No. 65 – EWE Baskets Oldenburg
- Position: Center
- League: Basketball Bundesliga

Personal information
- Born: 14 January 1998 (age 27) Berlin, Germany
- Listed height: 2.08 m (6 ft 10 in)
- Listed weight: 118 kg (260 lb)

Career information
- Playing career: 2014–present

Career history
- 2015–2017: Alba Berlin
- 2017–2018: Rockets Gotha
- 2018–2020: Mega Bemax
- 2019: → OKK Beograd
- 2020: → Oldenburg
- 2020–2021: Niners Chemnitz
- 2021–2023: S.Oliver Würzburg
- 2023–2025: Brose Bamberg
- 2025–present: EWE Baskets Oldenburg

= Filip Stanić =

German basketball player (born 1998)

Filip Stanić (born 14 January 1998) is a German professional basketball player for EWE Baskets Oldenburg in the Basketball Bundesliga (BBL).

== Professional career ==
In July 2018, Stanić signed a multi-year contract for the Mega Bemax of the Basketball League of Serbia.

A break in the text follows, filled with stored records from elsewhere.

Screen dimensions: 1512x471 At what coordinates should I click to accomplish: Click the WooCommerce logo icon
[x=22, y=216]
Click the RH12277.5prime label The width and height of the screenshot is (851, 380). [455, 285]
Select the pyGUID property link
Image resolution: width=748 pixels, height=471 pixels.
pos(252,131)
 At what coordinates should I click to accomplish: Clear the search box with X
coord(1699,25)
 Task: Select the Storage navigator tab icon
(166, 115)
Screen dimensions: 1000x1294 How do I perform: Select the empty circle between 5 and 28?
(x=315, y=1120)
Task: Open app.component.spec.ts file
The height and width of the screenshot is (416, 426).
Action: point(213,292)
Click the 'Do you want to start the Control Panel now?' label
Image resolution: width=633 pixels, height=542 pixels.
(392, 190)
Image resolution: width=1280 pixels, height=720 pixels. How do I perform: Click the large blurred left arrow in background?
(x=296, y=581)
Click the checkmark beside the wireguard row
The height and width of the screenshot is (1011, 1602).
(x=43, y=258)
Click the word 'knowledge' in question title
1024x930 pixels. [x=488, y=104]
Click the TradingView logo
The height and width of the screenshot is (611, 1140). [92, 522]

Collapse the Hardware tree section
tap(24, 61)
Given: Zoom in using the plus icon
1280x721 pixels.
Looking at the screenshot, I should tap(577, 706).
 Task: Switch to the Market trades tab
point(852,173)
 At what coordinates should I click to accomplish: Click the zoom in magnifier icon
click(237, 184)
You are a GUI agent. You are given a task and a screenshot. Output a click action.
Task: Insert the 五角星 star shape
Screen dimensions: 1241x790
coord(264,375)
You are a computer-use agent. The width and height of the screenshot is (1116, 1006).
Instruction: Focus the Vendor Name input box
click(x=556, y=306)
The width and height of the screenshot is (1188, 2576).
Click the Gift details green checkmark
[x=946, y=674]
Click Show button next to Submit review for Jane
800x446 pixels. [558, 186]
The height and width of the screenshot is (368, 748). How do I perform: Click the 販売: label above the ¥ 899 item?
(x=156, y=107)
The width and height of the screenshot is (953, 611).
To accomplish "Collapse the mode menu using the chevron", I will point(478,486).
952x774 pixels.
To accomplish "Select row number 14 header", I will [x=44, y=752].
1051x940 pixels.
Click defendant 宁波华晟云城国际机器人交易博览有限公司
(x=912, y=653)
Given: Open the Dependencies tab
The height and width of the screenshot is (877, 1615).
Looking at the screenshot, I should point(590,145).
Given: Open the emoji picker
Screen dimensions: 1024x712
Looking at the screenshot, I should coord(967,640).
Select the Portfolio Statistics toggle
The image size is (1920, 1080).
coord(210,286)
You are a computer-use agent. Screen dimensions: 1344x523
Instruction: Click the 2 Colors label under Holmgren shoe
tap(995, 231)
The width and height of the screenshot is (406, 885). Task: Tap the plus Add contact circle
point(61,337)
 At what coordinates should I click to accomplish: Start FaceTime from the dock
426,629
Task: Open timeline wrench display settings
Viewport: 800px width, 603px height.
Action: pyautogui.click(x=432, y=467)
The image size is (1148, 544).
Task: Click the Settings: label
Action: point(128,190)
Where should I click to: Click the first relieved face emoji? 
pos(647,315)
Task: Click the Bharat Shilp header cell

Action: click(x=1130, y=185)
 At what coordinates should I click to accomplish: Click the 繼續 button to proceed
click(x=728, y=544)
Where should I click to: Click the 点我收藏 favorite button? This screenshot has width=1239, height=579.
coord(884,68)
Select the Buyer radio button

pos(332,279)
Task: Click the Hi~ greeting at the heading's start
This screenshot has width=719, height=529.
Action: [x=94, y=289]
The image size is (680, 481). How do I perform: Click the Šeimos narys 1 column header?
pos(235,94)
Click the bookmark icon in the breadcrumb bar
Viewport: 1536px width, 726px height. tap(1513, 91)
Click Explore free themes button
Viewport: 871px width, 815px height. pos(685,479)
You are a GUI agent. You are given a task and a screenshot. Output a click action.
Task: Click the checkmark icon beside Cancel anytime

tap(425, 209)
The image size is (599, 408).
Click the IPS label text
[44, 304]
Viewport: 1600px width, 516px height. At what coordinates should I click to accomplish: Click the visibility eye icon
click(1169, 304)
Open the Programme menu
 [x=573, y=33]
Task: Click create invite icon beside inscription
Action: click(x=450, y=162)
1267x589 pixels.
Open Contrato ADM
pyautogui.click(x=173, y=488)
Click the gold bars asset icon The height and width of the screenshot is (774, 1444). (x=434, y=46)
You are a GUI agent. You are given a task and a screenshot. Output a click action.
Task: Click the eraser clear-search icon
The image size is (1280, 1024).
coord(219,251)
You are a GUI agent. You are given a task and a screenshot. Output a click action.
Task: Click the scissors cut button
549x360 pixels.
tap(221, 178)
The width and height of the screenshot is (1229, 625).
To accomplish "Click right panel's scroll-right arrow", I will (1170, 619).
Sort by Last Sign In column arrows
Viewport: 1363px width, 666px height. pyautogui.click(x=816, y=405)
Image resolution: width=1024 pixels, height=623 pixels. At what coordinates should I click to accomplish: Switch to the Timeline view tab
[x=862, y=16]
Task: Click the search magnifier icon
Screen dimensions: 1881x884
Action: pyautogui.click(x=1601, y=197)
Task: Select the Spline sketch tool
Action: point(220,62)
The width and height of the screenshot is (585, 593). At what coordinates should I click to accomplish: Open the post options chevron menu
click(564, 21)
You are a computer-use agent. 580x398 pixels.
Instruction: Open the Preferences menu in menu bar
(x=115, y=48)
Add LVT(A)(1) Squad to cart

In April 2019, he was loaned to OKK Beograd.

In July 2020, Stanić signed with Niners Chemnitz, newcomers in the Basketball Bundesliga. He played only 13 games for Chemnitz in 2020-21 and was considerably slowed down by injuries. Stanić signed a contract with fellow Bundesliga outfit S.Oliver Würzburg in May 2021.

On June 27, 2023, he signed with Brose Bamberg of the Basketball Bundesliga (BBL).

On June 20, 2025, he signed with EWE Baskets Oldenburg in the Basketball Bundesliga (BBL) for a second stint.

== National team career ==
Stanić was a member of the Germany national under-20 basketball team that won the bronze medal at the 2018 FIBA Europe Under-20 Championship. Over seven tournament games, he averaged 13.6 points, 7.1 rebounds and 1.3 assists per game. At the tournament's end, he got selected to All-Tournament Team.